[What needs to be done]: Rewrite the material from the line containing "You are a computer-use agent. Screen dimensions: 1148x1046" through the end, changing "Instruction" to "Command" and keeping everything else the same. Leave the pictures out.

● ● ●

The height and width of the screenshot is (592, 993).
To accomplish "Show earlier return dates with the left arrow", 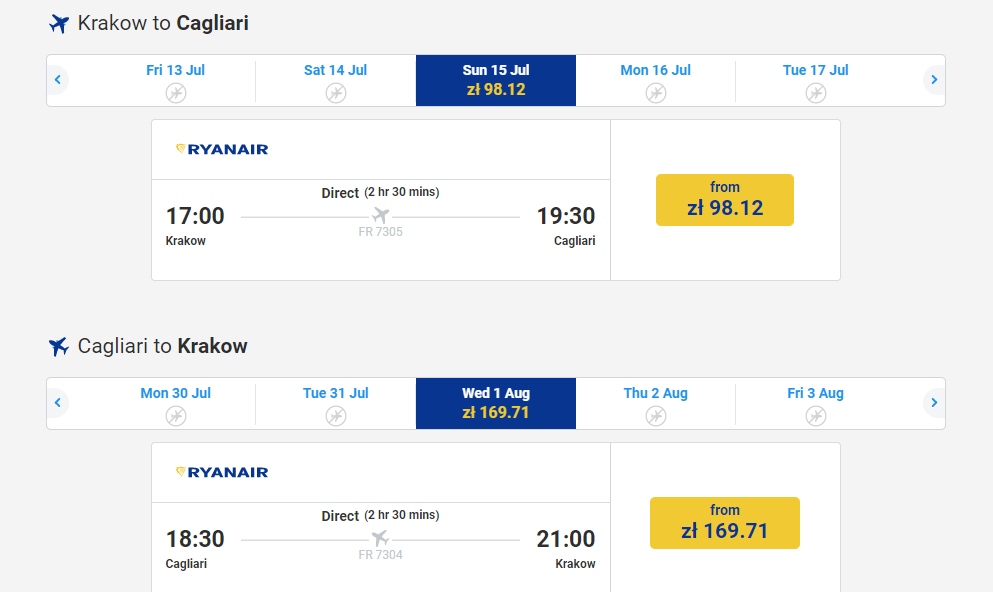I will click(x=58, y=403).
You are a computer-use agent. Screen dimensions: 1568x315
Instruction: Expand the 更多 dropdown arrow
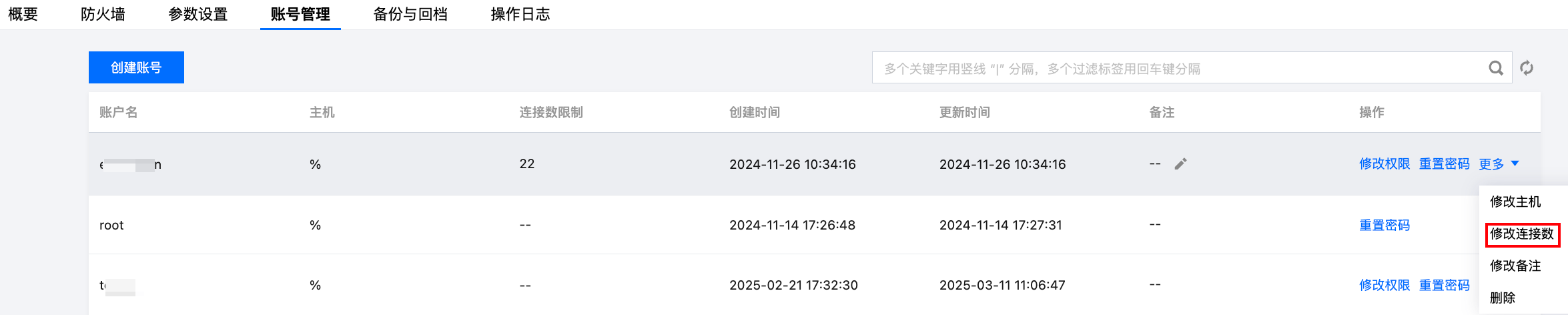[x=1515, y=164]
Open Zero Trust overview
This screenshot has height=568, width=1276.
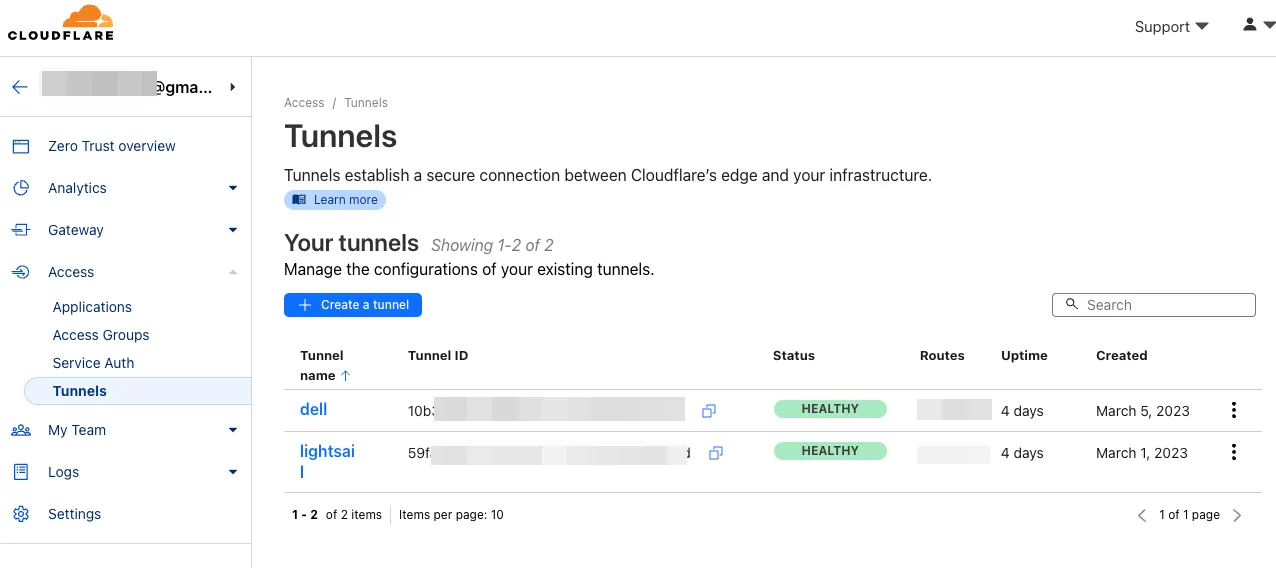(x=111, y=146)
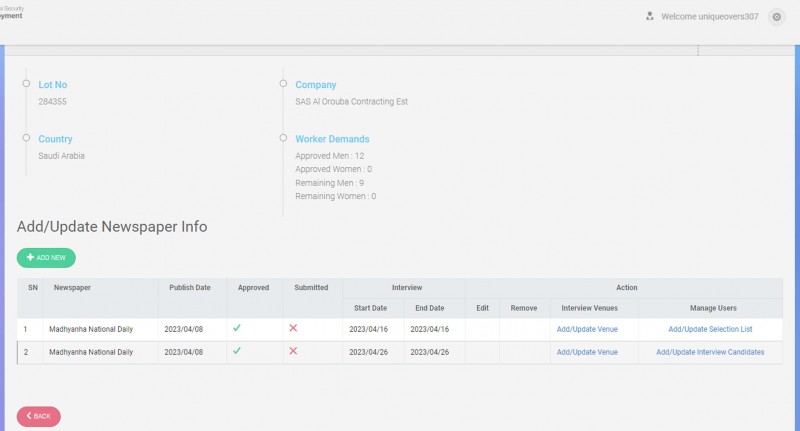The image size is (800, 431).
Task: Click the Worker Demands timeline bullet
Action: click(283, 138)

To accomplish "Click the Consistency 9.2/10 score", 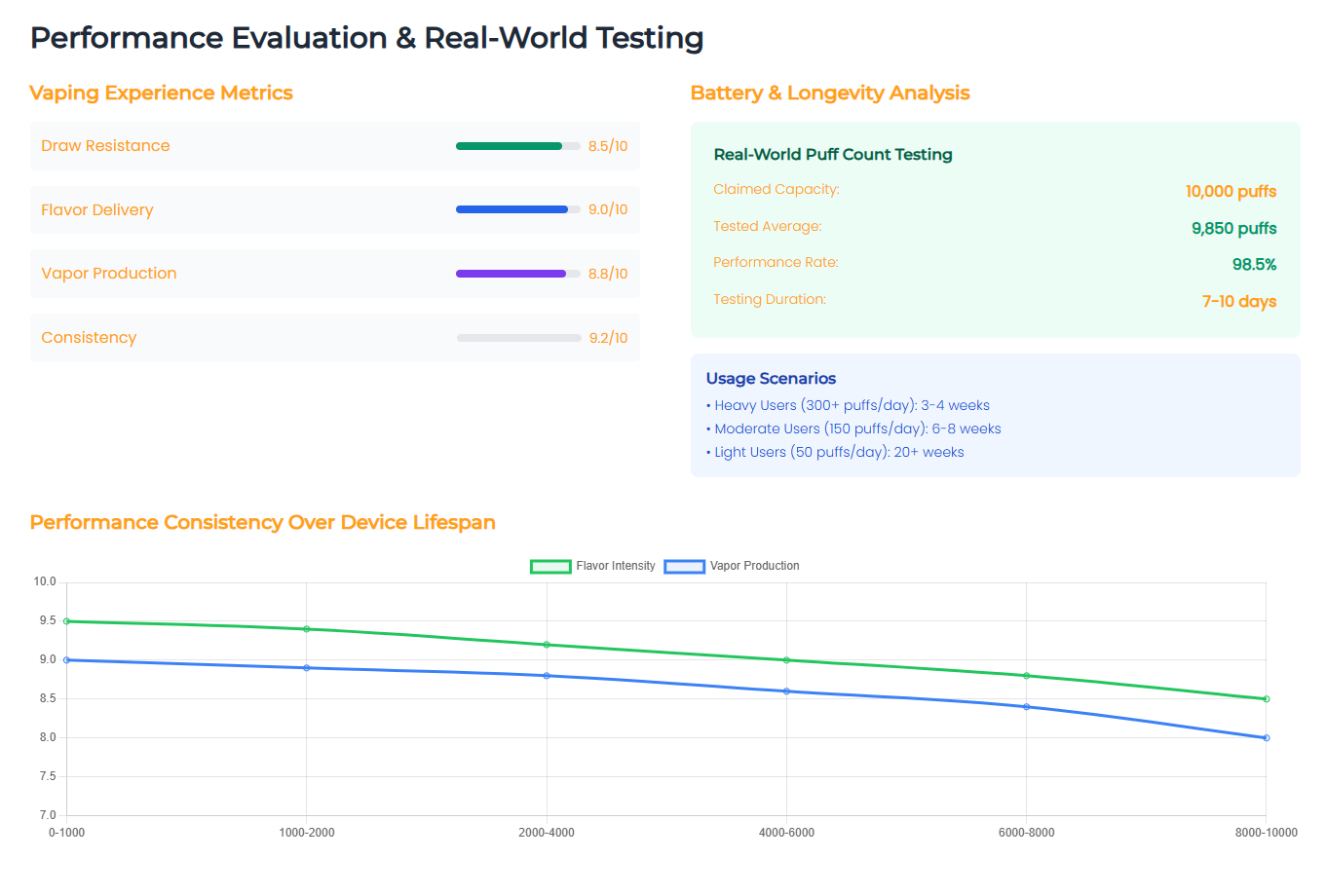I will coord(609,338).
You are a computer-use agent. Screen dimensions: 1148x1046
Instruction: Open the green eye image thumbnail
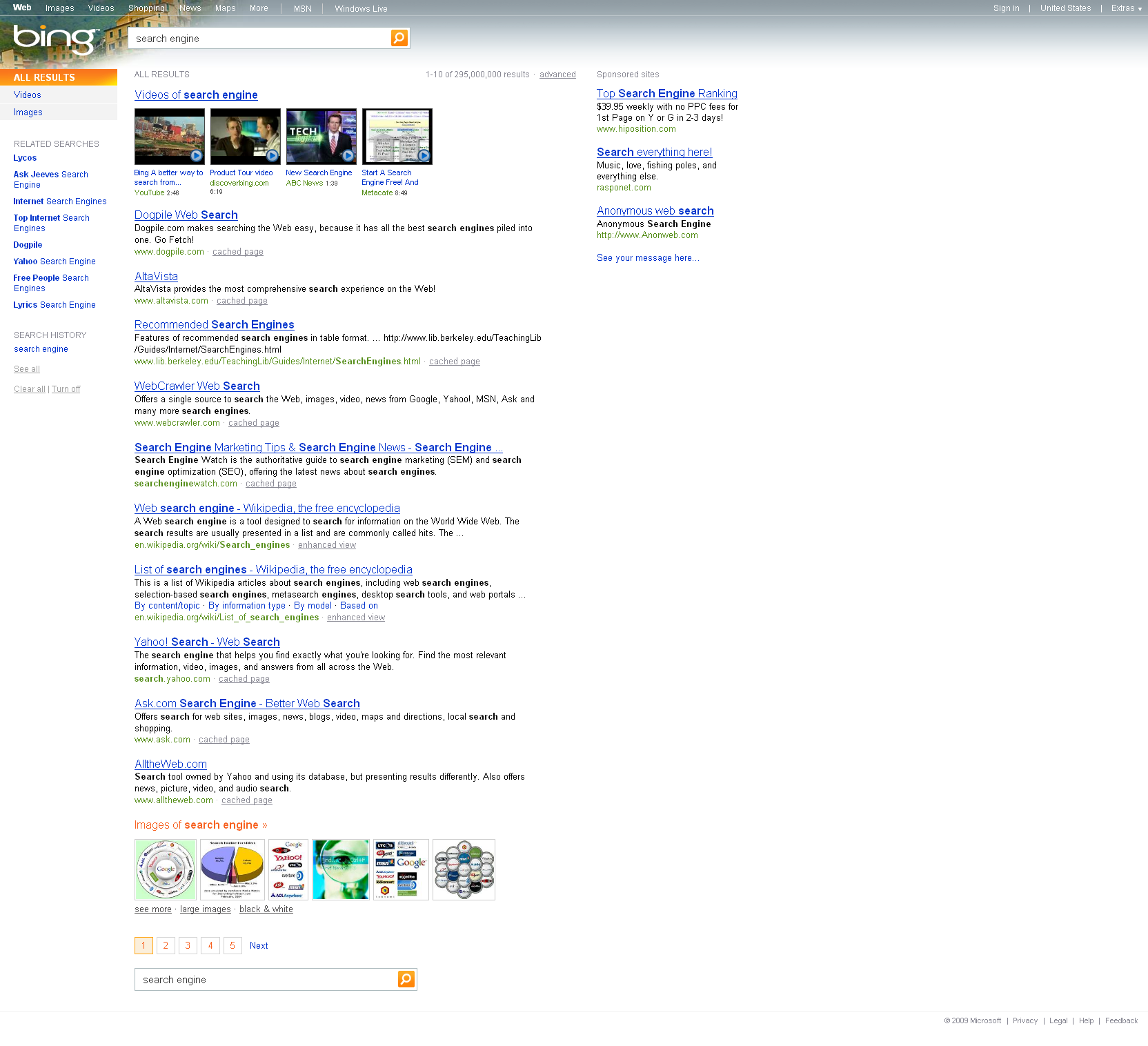[341, 869]
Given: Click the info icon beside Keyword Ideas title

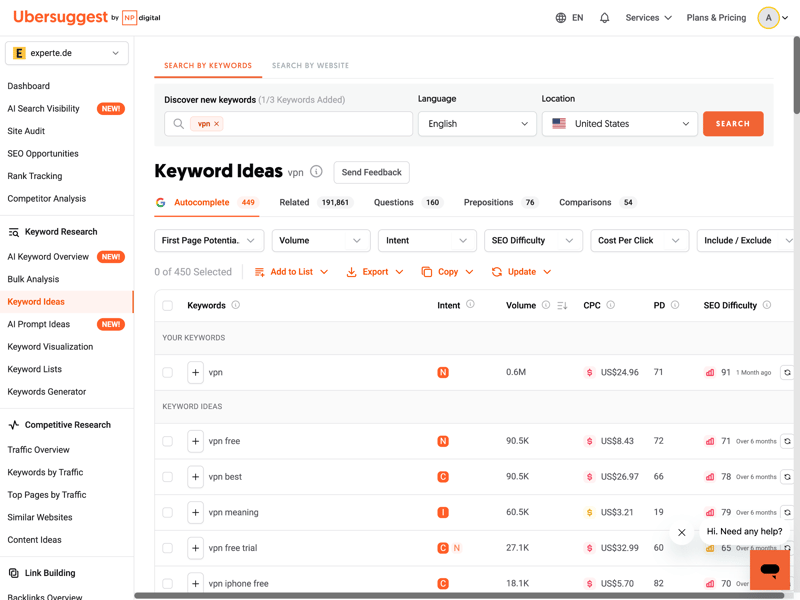Looking at the screenshot, I should click(316, 172).
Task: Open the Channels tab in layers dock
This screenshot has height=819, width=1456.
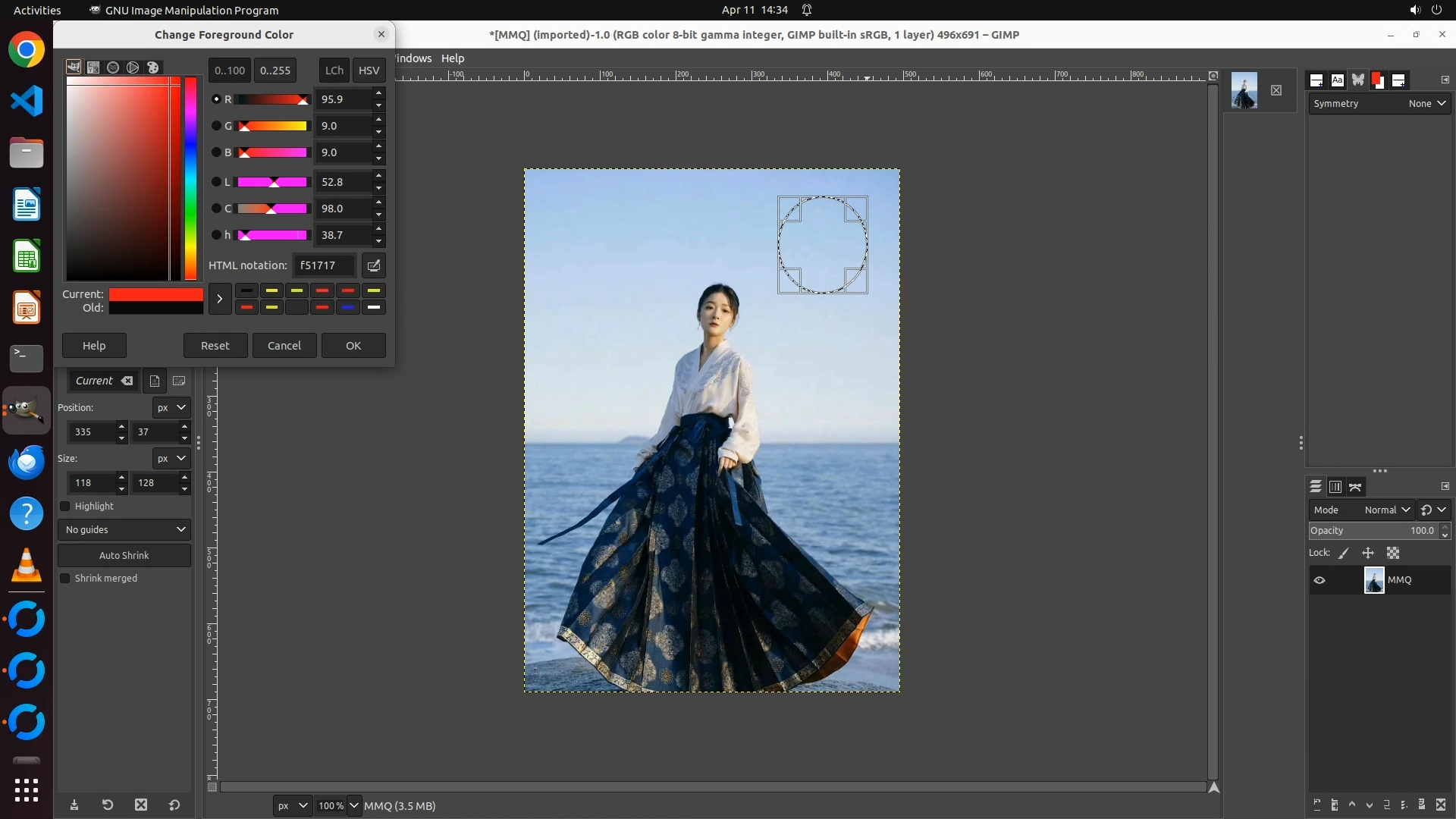Action: pyautogui.click(x=1335, y=487)
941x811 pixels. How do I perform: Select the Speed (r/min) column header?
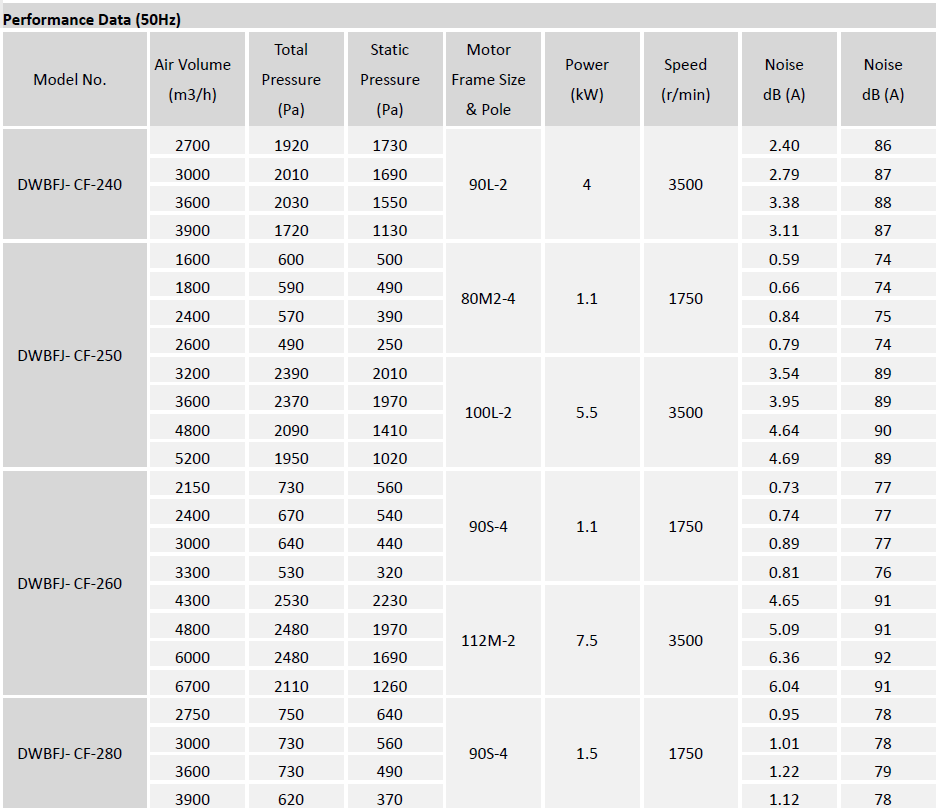pos(686,80)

● ● ●

[Complete response]:
You are a computer-use agent. Screen dimensions: 1148x1046
Command: Open the green eye image thumbnail
[341, 869]
Given: Click the info icon beside Keyword Ideas title

Looking at the screenshot, I should click(316, 172).
Task: Open the Channels tab in layers dock
This screenshot has height=819, width=1456.
Action: pyautogui.click(x=1335, y=487)
941x811 pixels. How do I perform: Select the Speed (r/min) column header?
pos(686,80)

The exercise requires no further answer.